The first airline to capitalise on the recently introduced seventh-freedom traffic rights regime for Pulkovo Airport, Hungarian low-cost carrier (LCC) Wizz Air has confirmed the launch of four new routes from St Petersburg in the coming summer season.
In addition to its existing services to Budapest and London Luton, the LCC is introducing direct flights between Pulkovo and Sofia (Bulgaria), Bratislava (Slovakia), Vilnius (Lithuania) and Bucharest (Romania) commencing in June and July, Wizz Air’s general director Joseph Varadi revealed at a St Petersburg press conference today.
The new flights will not just complement Wizz Air’s existing service offering from Russia linking Moscow, St Petersburg and Kazan with Budapest and London, but are the beginning of a more ambitious project that may see as many as two dozen new routes and soaring traffic growth in the future.
Having enjoyed a spectacular 136 per cent growth on its Russian routes last year, the LCC is expecting to quadruple its performance in 2020, and that is not the limit, Varadi insists. “The seventh-freedom air traffic right is a very new initiative for the EU, and [the regulators] have to digest that.
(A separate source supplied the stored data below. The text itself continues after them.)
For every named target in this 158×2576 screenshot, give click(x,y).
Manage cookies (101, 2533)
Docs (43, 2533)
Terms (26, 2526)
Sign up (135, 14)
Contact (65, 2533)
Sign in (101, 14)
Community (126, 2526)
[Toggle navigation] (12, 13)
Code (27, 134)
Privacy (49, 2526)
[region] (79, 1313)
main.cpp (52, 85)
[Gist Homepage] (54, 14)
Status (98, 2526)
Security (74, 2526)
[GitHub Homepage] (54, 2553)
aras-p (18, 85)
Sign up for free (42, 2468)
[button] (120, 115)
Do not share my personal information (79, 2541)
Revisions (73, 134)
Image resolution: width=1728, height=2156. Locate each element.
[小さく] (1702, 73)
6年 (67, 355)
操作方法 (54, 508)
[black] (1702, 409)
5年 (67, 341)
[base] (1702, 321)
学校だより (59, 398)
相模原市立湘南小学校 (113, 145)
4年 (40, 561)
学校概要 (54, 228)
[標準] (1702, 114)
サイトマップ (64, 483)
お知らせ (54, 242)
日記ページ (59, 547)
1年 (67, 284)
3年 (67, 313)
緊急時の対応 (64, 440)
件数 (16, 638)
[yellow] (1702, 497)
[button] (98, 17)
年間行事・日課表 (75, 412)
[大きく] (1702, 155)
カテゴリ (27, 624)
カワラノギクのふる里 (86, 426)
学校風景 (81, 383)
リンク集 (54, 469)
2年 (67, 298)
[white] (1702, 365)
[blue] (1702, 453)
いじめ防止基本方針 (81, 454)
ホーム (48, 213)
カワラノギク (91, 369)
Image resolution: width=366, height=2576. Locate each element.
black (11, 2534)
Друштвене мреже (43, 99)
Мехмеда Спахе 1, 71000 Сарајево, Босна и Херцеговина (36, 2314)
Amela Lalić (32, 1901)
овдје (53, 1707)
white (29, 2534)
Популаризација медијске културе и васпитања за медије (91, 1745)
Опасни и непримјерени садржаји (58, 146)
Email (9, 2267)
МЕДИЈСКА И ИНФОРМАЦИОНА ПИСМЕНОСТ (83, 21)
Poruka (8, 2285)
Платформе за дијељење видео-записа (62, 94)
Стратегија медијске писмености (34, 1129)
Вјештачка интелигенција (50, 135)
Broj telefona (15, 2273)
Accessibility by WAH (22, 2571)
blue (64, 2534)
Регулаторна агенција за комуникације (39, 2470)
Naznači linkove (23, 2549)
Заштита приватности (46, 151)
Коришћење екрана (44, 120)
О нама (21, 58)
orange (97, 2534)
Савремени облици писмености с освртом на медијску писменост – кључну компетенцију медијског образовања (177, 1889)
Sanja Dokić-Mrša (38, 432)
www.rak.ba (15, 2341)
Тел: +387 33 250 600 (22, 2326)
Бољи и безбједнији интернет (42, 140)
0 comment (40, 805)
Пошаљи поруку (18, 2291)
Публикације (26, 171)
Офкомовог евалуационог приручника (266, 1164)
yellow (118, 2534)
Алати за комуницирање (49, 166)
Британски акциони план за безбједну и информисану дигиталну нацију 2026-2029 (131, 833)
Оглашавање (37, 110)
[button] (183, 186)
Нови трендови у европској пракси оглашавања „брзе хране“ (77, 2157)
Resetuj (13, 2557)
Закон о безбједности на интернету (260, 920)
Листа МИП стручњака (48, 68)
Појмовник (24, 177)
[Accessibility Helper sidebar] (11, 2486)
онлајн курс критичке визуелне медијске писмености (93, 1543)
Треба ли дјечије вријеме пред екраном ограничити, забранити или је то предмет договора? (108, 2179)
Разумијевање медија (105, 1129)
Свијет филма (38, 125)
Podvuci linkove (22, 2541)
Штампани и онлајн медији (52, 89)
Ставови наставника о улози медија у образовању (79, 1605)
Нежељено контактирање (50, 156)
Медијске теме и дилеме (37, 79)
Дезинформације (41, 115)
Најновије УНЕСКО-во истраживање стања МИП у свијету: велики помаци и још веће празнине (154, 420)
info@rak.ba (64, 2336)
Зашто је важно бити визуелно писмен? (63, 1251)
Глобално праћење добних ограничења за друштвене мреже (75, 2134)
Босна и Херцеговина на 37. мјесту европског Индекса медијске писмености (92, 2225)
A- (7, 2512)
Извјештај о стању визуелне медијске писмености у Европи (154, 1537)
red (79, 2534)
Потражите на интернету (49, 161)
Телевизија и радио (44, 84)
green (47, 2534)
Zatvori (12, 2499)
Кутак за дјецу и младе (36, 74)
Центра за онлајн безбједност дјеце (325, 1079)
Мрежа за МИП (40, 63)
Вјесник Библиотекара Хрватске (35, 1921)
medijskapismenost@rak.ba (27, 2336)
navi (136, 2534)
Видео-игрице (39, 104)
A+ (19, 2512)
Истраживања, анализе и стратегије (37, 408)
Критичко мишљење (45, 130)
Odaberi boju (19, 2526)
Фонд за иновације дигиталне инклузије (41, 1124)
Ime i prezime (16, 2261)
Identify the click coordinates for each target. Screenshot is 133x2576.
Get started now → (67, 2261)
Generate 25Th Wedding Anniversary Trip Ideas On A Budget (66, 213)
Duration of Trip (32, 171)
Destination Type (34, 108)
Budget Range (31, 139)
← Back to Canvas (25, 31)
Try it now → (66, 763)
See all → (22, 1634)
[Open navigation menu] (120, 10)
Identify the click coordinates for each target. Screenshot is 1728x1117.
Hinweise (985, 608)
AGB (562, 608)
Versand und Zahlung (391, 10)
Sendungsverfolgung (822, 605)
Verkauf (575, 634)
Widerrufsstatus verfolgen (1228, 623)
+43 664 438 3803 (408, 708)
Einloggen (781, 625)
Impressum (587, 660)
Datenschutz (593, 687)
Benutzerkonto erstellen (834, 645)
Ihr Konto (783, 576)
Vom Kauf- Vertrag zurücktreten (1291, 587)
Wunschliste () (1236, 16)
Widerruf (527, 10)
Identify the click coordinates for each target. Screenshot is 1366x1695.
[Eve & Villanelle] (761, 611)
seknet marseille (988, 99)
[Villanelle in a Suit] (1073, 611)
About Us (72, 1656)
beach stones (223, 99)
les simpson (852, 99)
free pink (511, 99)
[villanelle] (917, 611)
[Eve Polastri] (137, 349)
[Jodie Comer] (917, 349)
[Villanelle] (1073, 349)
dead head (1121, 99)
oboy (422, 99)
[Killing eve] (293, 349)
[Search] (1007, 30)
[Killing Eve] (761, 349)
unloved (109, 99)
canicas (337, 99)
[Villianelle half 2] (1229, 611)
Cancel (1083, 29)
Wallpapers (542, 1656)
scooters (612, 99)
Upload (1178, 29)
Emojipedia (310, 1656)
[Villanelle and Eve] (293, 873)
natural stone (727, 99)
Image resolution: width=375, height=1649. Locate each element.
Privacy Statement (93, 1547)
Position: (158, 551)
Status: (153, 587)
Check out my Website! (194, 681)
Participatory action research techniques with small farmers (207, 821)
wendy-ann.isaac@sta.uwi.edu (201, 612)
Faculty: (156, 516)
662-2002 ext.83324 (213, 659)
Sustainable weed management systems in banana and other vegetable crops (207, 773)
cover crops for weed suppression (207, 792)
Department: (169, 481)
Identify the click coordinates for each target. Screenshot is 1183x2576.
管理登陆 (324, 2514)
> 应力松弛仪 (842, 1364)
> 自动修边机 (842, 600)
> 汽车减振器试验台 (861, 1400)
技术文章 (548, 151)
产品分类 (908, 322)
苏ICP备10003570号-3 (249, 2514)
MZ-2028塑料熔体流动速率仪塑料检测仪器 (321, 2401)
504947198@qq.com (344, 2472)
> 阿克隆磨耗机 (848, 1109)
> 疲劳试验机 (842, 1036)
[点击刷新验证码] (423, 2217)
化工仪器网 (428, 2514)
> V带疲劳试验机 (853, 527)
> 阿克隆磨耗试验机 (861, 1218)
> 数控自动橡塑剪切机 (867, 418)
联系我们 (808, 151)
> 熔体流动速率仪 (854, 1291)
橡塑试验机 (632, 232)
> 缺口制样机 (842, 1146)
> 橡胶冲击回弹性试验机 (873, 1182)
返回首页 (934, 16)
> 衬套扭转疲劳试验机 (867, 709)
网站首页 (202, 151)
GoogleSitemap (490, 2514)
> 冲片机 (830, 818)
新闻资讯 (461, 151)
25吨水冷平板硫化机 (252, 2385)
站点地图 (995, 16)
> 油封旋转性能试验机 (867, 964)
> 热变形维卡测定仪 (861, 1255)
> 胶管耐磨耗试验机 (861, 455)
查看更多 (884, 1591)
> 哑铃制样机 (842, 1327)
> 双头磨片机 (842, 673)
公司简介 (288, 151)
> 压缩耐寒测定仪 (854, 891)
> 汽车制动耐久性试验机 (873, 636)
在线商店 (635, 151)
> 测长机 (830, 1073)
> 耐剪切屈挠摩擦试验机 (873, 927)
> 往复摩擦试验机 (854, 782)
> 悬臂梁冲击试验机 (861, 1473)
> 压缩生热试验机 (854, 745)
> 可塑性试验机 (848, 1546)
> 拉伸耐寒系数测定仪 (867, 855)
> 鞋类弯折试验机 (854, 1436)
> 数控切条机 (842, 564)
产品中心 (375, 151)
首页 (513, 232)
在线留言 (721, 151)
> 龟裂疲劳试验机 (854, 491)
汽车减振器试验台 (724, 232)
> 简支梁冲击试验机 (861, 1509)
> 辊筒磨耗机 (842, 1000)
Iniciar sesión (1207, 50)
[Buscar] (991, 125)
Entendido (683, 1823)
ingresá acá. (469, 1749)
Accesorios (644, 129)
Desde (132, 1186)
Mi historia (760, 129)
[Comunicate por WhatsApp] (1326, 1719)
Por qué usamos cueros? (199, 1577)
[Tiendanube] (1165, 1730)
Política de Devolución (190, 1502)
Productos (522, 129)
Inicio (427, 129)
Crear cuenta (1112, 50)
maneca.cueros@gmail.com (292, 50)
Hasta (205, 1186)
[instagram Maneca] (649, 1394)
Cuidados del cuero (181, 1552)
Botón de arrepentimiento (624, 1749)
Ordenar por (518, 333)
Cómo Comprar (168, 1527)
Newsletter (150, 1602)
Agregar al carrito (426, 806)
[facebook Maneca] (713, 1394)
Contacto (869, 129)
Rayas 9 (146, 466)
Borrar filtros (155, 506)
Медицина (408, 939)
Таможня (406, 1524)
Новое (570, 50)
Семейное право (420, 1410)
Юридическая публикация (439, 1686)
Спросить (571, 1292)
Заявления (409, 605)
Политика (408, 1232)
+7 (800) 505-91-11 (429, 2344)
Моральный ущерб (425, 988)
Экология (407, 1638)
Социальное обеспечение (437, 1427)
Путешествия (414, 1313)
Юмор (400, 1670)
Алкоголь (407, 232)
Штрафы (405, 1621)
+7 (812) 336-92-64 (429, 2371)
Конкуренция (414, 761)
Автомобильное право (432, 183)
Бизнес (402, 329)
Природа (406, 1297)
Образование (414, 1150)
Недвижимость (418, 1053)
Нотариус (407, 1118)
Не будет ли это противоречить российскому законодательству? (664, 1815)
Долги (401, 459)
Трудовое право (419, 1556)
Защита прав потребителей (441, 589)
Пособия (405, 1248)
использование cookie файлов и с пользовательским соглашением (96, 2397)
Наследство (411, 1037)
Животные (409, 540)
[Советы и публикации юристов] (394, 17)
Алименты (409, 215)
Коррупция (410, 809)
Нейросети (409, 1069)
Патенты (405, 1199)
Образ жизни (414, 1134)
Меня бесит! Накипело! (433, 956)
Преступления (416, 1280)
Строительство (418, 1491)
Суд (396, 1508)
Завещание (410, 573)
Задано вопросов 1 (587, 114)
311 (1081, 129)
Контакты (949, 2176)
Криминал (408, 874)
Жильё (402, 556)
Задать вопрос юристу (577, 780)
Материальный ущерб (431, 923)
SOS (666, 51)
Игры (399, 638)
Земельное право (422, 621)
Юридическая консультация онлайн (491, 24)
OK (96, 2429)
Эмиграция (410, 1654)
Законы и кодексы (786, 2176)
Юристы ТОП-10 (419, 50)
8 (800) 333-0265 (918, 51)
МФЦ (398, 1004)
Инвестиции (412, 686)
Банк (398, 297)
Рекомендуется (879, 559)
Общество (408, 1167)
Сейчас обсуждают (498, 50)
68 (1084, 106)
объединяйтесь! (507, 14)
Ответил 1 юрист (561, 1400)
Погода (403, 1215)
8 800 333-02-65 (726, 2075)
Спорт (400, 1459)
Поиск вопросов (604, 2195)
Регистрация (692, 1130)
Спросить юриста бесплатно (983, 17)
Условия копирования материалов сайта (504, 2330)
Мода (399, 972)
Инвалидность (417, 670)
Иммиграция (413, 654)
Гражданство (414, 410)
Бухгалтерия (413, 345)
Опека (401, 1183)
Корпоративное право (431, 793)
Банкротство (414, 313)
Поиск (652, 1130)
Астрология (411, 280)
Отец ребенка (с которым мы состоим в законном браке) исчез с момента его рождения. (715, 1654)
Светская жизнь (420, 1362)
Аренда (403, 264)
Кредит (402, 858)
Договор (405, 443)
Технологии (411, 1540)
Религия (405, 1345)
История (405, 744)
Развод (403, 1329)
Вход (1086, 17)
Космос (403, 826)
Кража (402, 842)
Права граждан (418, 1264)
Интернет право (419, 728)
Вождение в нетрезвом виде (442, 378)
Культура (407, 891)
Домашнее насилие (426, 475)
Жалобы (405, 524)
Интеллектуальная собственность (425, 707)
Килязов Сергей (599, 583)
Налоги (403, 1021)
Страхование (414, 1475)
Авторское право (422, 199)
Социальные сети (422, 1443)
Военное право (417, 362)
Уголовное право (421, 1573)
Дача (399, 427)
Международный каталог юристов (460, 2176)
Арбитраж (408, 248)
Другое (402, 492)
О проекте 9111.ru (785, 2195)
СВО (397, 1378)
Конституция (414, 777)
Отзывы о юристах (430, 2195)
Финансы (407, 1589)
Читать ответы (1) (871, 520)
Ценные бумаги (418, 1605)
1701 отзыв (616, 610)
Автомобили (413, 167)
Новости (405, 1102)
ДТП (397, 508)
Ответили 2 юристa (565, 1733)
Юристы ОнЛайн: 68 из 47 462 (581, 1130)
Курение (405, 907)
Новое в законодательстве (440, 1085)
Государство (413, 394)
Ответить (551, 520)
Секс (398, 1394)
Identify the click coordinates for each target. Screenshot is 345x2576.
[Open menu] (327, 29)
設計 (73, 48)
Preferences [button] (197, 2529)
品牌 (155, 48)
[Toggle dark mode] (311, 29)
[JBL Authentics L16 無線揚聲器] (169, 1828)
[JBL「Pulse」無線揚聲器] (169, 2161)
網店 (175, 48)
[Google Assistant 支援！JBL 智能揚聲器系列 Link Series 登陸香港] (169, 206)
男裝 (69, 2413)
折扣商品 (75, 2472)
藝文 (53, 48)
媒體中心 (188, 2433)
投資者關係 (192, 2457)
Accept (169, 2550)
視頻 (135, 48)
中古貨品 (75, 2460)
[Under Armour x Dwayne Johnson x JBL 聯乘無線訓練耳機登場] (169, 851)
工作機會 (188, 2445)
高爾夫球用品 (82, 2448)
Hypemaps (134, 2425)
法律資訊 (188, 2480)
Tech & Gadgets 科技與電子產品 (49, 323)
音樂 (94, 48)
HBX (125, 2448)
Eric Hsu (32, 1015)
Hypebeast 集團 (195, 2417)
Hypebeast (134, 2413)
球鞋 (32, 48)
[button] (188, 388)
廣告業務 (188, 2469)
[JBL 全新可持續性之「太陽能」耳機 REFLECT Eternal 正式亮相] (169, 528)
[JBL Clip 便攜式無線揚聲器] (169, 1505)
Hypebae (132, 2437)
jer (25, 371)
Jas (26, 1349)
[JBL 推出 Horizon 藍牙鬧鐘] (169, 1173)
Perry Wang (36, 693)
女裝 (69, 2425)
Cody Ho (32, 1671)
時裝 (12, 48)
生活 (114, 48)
They have to make up their mind [if they’re going to participate] as a union, or on a country-by-country basis. After that we’ll see more opportunities,” he enthuses.
The new opportunities will mean a wider reach both in Europe and to the middle east, with the support of the airline’s new Wizz Air Abu Dhabi endeavour, and includes the possibility of dozens of new routes. To support his perspective, Varadi cites the example of Wizz Air’s operations from Vienna (Austria) that grew to a network of 49 destinations within 18 months of their launch.
When asked to explain the motives behind the first four destination decisions, the Wizz Air executive’s response is: “Very simple. We approached 20 countries, and these four [Bulgaria, Lithuania, Slovakia and Romania] offered the most positive responses.”
It is the coupling of seventh-freedom rights with fare deregulation and the introduction of the electronic visa – “which has finally been introduced in Russia after years of efforts,” argues Leonid Sergeyev, general director of Pulkovo’s operator Northern Capital Gateway (NCG). “In [just] a few months since its introduction, some 60,000 tourists have benefited from the simplified procedure, half of them arriving by air,” he points out. This is a precondition for success, and whilst currently 70 per cent of Wizz Air’s passengers on Russian routes are Russian nationals, this proportion is likely to shift closer to 50/50 in the future.
Pulkovo has been trying to attract low-cost carriers for years, but prospective budget airlines have been put off in the past by the airport’s inflexible fares and slow aircraft turnaround times. Now the St Petersburg airport, trained by Aeroflot’s low-cost subsidiary Pobeda Airlines, has brought turnaround times down to an acceptable 30 to 40 minutes. With regard to operating discounts, Sergeyev says there are hardly any preferential deals available but, because of flexible service packages, the ground handling costs for LCCs are lower.
The first Wizz Air flight took off from St Petersburg in 2017 and, to date, the budget airline has carried more than 200,000 passengers on its routes from Russia’s second largest city. With the newly announced flights, Wizz Air is offering a total of 10 routes to six countries from Russia.